WORK INSTRUCTIONS
Find each line below that contains the word "label", and copy those lines out in full.

###

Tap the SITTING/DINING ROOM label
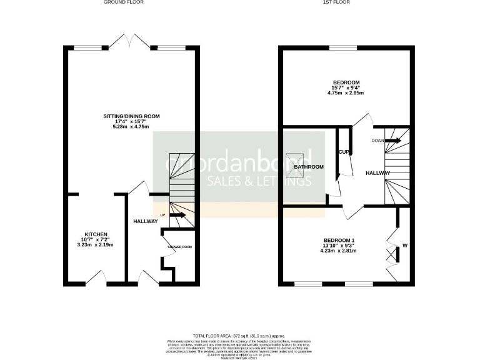point(132,116)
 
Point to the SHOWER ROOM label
point(179,247)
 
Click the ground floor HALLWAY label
point(145,221)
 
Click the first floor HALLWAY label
point(378,174)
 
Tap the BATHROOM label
point(309,167)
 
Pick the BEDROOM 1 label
point(339,240)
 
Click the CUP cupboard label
point(343,152)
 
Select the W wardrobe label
point(404,245)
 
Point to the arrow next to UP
point(178,215)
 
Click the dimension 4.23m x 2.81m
point(338,251)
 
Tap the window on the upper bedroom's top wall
point(339,48)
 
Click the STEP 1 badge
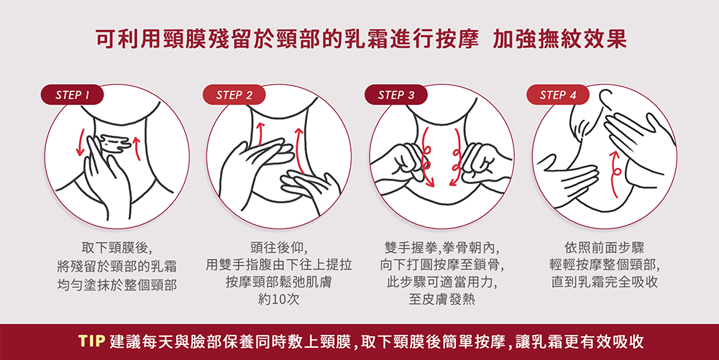coord(72,95)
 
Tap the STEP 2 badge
coord(234,95)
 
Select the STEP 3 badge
coord(395,95)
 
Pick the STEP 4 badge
coord(558,95)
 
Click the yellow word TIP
coord(92,341)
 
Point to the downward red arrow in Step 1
coord(81,142)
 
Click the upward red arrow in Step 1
coord(137,147)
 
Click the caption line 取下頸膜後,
coord(116,248)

###

WRITTEN ANSWER
Tap the SITTING/DINING ROOM label
Point to the SHOWER ROOM label
Click the ground floor HALLWAY label
Click the first floor HALLWAY label
Tap the BATHROOM label
Pick the BEDROOM 1 label
Click the CUP cupboard label
Select the W wardrobe label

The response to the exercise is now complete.